- **Exercise requirements**:
Retype each record exactly; no pictures.

=== Source material ===

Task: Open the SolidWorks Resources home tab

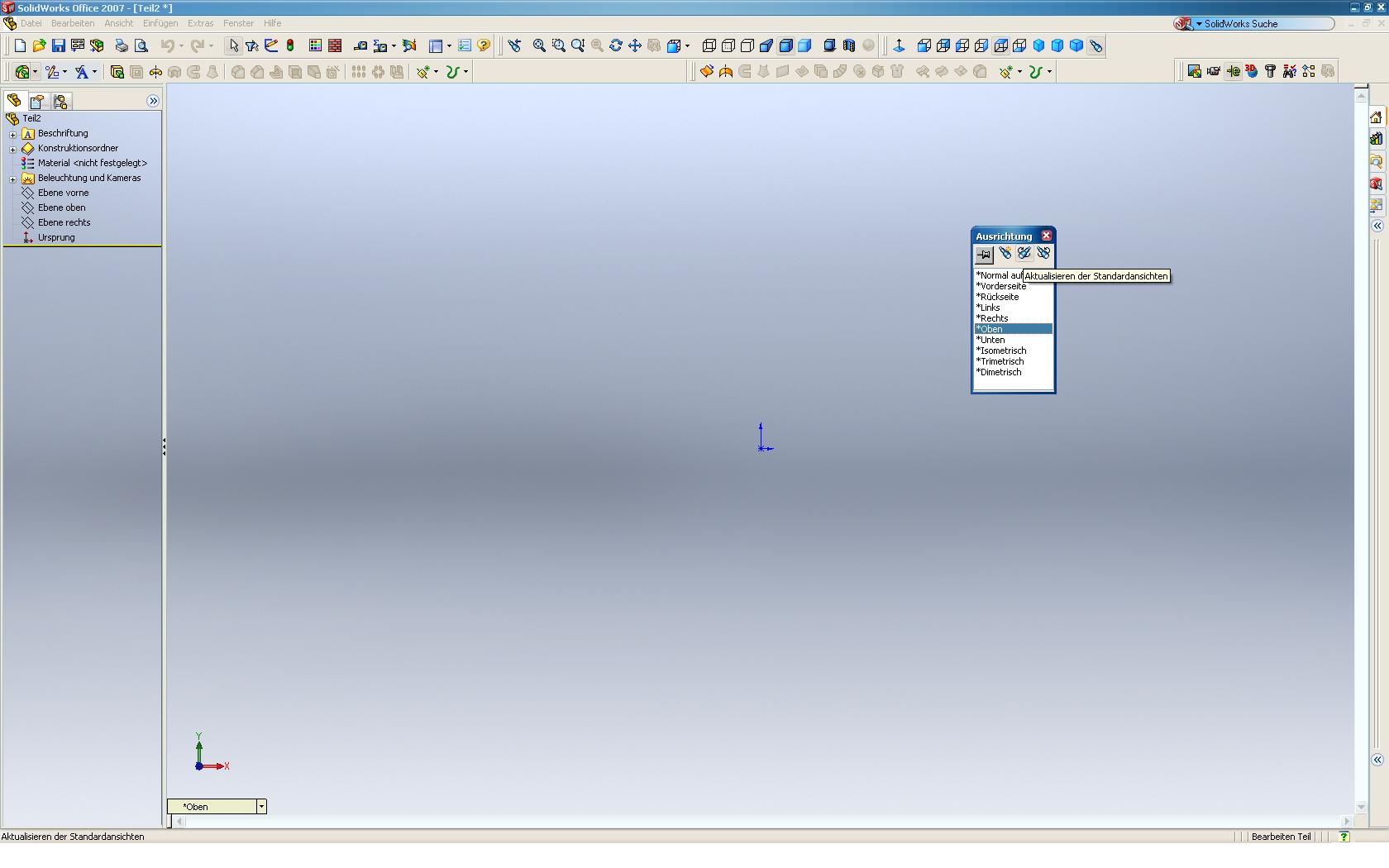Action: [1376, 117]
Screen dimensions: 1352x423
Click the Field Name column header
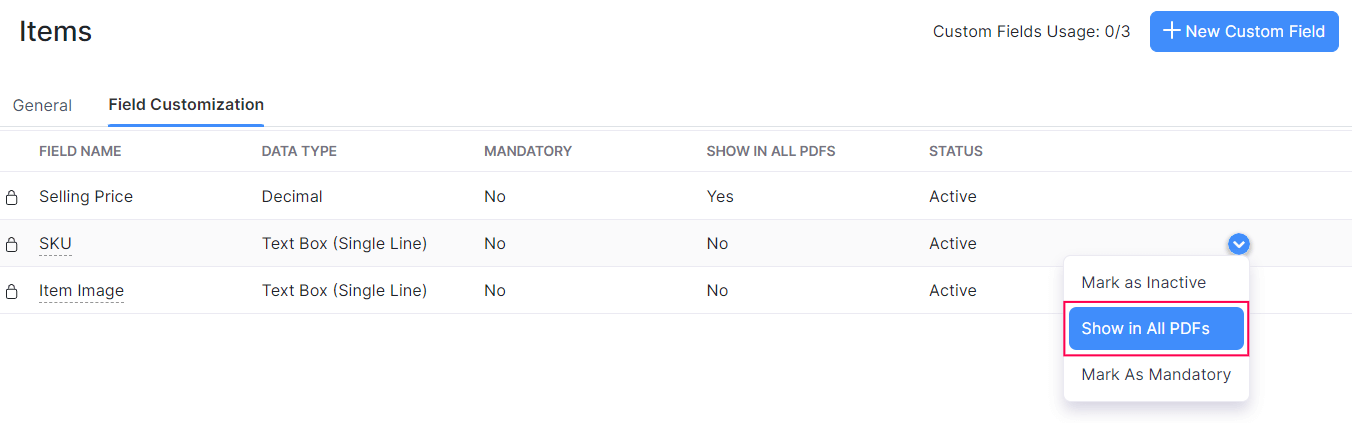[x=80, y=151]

===

- **Problem solution**:
Task: Open the SolidWorks Resources home tab

Action: [1376, 117]
Screen dimensions: 1352x423
Click the Field Name column header
[x=80, y=151]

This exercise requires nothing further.